Task directions. What you return must match the records below exactly, down to each character.

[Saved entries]
== Segment start ==
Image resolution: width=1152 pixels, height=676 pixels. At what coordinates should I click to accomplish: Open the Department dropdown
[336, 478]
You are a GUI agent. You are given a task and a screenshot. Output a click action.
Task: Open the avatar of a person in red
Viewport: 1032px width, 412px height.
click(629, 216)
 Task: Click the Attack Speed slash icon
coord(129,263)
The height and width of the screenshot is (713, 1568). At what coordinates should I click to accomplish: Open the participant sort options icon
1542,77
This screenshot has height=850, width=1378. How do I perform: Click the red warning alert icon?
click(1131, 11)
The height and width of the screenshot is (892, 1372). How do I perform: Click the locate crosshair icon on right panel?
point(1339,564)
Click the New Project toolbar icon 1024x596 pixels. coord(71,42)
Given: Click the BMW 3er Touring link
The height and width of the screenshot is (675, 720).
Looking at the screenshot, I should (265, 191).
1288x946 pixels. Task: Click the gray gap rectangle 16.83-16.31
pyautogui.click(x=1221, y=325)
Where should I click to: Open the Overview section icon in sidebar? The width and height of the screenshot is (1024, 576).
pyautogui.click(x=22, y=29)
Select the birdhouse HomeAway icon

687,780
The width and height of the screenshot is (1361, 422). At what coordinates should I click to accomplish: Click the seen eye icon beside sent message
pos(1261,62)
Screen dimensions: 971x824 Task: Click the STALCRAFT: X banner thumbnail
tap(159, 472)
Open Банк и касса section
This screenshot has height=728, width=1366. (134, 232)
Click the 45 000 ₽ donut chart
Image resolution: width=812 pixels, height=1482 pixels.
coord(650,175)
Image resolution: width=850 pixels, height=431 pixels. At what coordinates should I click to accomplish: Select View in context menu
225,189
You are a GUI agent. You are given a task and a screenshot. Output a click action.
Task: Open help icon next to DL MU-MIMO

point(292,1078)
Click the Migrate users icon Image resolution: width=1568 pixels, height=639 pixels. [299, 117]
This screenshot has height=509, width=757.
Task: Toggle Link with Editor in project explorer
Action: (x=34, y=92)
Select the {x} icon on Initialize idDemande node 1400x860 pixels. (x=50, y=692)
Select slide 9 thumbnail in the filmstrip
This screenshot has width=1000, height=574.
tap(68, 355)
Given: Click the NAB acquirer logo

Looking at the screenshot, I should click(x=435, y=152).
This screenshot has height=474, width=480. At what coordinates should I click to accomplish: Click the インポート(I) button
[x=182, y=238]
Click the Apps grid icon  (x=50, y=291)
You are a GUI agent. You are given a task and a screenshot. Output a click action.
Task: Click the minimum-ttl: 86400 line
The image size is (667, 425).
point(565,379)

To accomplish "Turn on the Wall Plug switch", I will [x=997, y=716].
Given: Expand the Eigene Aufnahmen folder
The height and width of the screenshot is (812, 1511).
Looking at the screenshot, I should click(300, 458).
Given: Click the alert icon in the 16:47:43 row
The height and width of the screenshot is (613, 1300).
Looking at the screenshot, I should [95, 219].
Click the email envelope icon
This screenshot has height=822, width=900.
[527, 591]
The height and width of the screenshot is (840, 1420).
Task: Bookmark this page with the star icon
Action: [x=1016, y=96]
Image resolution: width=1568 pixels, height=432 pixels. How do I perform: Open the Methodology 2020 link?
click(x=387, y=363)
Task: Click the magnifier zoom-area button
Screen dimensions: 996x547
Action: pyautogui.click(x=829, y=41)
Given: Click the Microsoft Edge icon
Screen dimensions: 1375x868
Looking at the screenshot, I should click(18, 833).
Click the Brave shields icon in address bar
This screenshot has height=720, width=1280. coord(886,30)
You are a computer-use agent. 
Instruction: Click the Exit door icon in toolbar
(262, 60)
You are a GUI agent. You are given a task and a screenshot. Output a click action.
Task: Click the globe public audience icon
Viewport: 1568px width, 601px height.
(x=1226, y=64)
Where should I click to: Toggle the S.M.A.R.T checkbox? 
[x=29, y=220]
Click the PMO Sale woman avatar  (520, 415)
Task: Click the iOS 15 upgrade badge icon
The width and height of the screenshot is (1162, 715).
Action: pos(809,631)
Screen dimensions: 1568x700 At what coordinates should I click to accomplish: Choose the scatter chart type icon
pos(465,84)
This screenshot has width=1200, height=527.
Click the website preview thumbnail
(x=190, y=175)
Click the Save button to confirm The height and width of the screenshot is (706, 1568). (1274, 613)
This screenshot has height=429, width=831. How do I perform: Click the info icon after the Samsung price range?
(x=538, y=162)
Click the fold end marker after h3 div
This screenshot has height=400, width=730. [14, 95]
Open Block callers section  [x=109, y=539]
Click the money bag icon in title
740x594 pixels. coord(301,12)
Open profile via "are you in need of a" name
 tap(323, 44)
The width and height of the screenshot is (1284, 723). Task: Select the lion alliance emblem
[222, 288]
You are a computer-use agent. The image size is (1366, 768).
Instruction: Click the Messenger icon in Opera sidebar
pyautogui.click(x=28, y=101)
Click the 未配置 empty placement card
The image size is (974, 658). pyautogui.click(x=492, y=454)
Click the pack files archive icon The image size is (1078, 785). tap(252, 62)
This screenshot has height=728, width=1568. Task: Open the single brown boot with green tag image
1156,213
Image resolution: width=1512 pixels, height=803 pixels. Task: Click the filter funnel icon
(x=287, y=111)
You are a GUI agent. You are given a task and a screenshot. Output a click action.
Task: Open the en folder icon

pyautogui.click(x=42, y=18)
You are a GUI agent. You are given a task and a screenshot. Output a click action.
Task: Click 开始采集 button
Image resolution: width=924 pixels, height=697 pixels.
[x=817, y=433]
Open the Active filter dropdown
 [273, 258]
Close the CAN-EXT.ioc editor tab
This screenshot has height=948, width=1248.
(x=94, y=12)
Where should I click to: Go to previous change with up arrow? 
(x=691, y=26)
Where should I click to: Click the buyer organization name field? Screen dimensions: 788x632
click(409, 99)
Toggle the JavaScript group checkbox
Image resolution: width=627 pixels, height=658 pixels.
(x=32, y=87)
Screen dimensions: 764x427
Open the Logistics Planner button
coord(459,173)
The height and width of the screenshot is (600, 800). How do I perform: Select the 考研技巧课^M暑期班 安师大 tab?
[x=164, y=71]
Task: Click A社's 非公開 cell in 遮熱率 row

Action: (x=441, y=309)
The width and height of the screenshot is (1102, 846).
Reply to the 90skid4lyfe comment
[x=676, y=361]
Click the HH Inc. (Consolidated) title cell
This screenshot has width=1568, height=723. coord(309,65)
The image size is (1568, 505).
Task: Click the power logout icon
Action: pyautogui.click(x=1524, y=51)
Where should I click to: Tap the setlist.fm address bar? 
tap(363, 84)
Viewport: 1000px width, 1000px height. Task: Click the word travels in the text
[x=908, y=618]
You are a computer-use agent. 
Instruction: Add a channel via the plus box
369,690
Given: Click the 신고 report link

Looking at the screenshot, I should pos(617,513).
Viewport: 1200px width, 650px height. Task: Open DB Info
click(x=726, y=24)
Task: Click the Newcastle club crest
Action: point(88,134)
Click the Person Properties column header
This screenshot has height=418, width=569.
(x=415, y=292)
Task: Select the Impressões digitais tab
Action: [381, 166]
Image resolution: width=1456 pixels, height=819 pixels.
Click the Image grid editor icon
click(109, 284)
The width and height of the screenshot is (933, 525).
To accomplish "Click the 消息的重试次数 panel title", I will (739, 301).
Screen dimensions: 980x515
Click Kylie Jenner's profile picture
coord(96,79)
== Segment end ==
Your response.
Image resolution: width=1152 pixels, height=676 pixels. At what coordinates should I click to accomplish: Open the Department dropdown
[336, 478]
You are a GUI agent. You are given a task and a screenshot. Output a click action.
Task: Open the avatar of a person in red
Viewport: 1032px width, 412px height.
click(629, 216)
 Task: Click the Attack Speed slash icon
coord(129,263)
The height and width of the screenshot is (713, 1568). At what coordinates should I click to accomplish: Open the participant sort options icon
1542,77
This screenshot has height=850, width=1378. How do I perform: Click the red warning alert icon?
click(1131, 11)
The height and width of the screenshot is (892, 1372). How do I perform: Click the locate crosshair icon on right panel?
point(1339,564)
Click the New Project toolbar icon 1024x596 pixels. coord(71,42)
Given: Click the BMW 3er Touring link
The height and width of the screenshot is (675, 720).
Looking at the screenshot, I should (265, 191).
1288x946 pixels. Task: Click the gray gap rectangle 16.83-16.31
pyautogui.click(x=1221, y=325)
Where should I click to: Open the Overview section icon in sidebar? The width and height of the screenshot is (1024, 576).
pyautogui.click(x=22, y=29)
Select the birdhouse HomeAway icon

687,780
The width and height of the screenshot is (1361, 422). At what coordinates should I click to accomplish: Click the seen eye icon beside sent message
pos(1261,62)
Screen dimensions: 971x824 Task: Click the STALCRAFT: X banner thumbnail
tap(159, 472)
Open Банк и касса section
This screenshot has height=728, width=1366. (134, 232)
Click the 45 000 ₽ donut chart
Image resolution: width=812 pixels, height=1482 pixels.
coord(650,175)
Image resolution: width=850 pixels, height=431 pixels. At what coordinates should I click to accomplish: Select View in context menu
225,189
You are a GUI agent. You are given a task and a screenshot. Output a click action.
Task: Open help icon next to DL MU-MIMO

point(292,1078)
Click the Migrate users icon Image resolution: width=1568 pixels, height=639 pixels. [299, 117]
This screenshot has height=509, width=757.
Task: Toggle Link with Editor in project explorer
Action: (x=34, y=92)
Select the {x} icon on Initialize idDemande node 1400x860 pixels. (x=50, y=692)
Select slide 9 thumbnail in the filmstrip
This screenshot has width=1000, height=574.
tap(68, 355)
Given: Click the NAB acquirer logo

Looking at the screenshot, I should click(x=435, y=152).
This screenshot has height=474, width=480. At what coordinates should I click to accomplish: Click the インポート(I) button
[x=182, y=238]
Click the Apps grid icon  (x=50, y=291)
You are a GUI agent. You are given a task and a screenshot. Output a click action.
Task: Click the minimum-ttl: 86400 line
The image size is (667, 425).
point(565,379)

To accomplish "Turn on the Wall Plug switch", I will [x=997, y=716].
Given: Expand the Eigene Aufnahmen folder
The height and width of the screenshot is (812, 1511).
Looking at the screenshot, I should click(300, 458).
Given: Click the alert icon in the 16:47:43 row
The height and width of the screenshot is (613, 1300).
Looking at the screenshot, I should [95, 219].
Click the email envelope icon
This screenshot has height=822, width=900.
[527, 591]
The height and width of the screenshot is (840, 1420).
Task: Bookmark this page with the star icon
Action: [x=1016, y=96]
Image resolution: width=1568 pixels, height=432 pixels. How do I perform: Open the Methodology 2020 link?
click(x=387, y=363)
Task: Click the magnifier zoom-area button
Screen dimensions: 996x547
Action: pyautogui.click(x=829, y=41)
Given: Click the Microsoft Edge icon
Screen dimensions: 1375x868
Looking at the screenshot, I should click(18, 833).
Click the Brave shields icon in address bar
This screenshot has height=720, width=1280. coord(886,30)
You are a computer-use agent. 
Instruction: Click the Exit door icon in toolbar
(262, 60)
You are a GUI agent. You are given a task and a screenshot. Output a click action.
Task: Click the globe public audience icon
Viewport: 1568px width, 601px height.
(x=1226, y=64)
Where should I click to: Toggle the S.M.A.R.T checkbox? 
[x=29, y=220]
Click the PMO Sale woman avatar  (520, 415)
Task: Click the iOS 15 upgrade badge icon
The width and height of the screenshot is (1162, 715).
Action: pos(809,631)
Screen dimensions: 1568x700 At what coordinates should I click to accomplish: Choose the scatter chart type icon
pos(465,84)
This screenshot has width=1200, height=527.
Click the website preview thumbnail
(x=190, y=175)
Click the Save button to confirm The height and width of the screenshot is (706, 1568). (1274, 613)
This screenshot has height=429, width=831. How do I perform: Click the info icon after the Samsung price range?
(x=538, y=162)
Click the fold end marker after h3 div
This screenshot has height=400, width=730. [14, 95]
Open Block callers section  [x=109, y=539]
Click the money bag icon in title
740x594 pixels. coord(301,12)
Open profile via "are you in need of a" name
 tap(323, 44)
The width and height of the screenshot is (1284, 723). Task: Select the lion alliance emblem
[222, 288]
You are a computer-use agent. The image size is (1366, 768).
Instruction: Click the Messenger icon in Opera sidebar
pyautogui.click(x=28, y=101)
Click the 未配置 empty placement card
The image size is (974, 658). pyautogui.click(x=492, y=454)
Click the pack files archive icon The image size is (1078, 785). tap(252, 62)
This screenshot has height=728, width=1568. Task: Open the single brown boot with green tag image
1156,213
Image resolution: width=1512 pixels, height=803 pixels. Task: Click the filter funnel icon
(x=287, y=111)
You are a GUI agent. You are given a task and a screenshot. Output a click action.
Task: Open the en folder icon

pyautogui.click(x=42, y=18)
You are a GUI agent. You are given a task and a screenshot. Output a click action.
Task: Click 开始采集 button
Image resolution: width=924 pixels, height=697 pixels.
[x=817, y=433]
Open the Active filter dropdown
 [273, 258]
Close the CAN-EXT.ioc editor tab
This screenshot has height=948, width=1248.
(x=94, y=12)
Where should I click to: Go to previous change with up arrow? 
(x=691, y=26)
Where should I click to: Click the buyer organization name field? Screen dimensions: 788x632
click(409, 99)
Toggle the JavaScript group checkbox
Image resolution: width=627 pixels, height=658 pixels.
(x=32, y=87)
Screen dimensions: 764x427
Open the Logistics Planner button
coord(459,173)
The height and width of the screenshot is (600, 800). How do I perform: Select the 考研技巧课^M暑期班 安师大 tab?
[x=164, y=71]
Task: Click A社's 非公開 cell in 遮熱率 row

Action: (x=441, y=309)
The width and height of the screenshot is (1102, 846).
Reply to the 90skid4lyfe comment
[x=676, y=361]
Click the HH Inc. (Consolidated) title cell
This screenshot has width=1568, height=723. coord(309,65)
The image size is (1568, 505).
Task: Click the power logout icon
Action: pyautogui.click(x=1524, y=51)
Where should I click to: Tap the setlist.fm address bar? 
tap(363, 84)
Viewport: 1000px width, 1000px height. Task: Click the word travels in the text
[x=908, y=618]
You are a computer-use agent. 
Instruction: Add a channel via the plus box
369,690
Given: Click the 신고 report link

Looking at the screenshot, I should pos(617,513).
Viewport: 1200px width, 650px height. Task: Open DB Info
click(x=726, y=24)
Task: Click the Newcastle club crest
Action: point(88,134)
Click the Person Properties column header
This screenshot has height=418, width=569.
(x=415, y=292)
Task: Select the Impressões digitais tab
Action: [381, 166]
Image resolution: width=1456 pixels, height=819 pixels.
Click the Image grid editor icon
click(109, 284)
The width and height of the screenshot is (933, 525).
To accomplish "Click the 消息的重试次数 panel title", I will (739, 301).
Screen dimensions: 980x515
Click Kylie Jenner's profile picture
coord(96,79)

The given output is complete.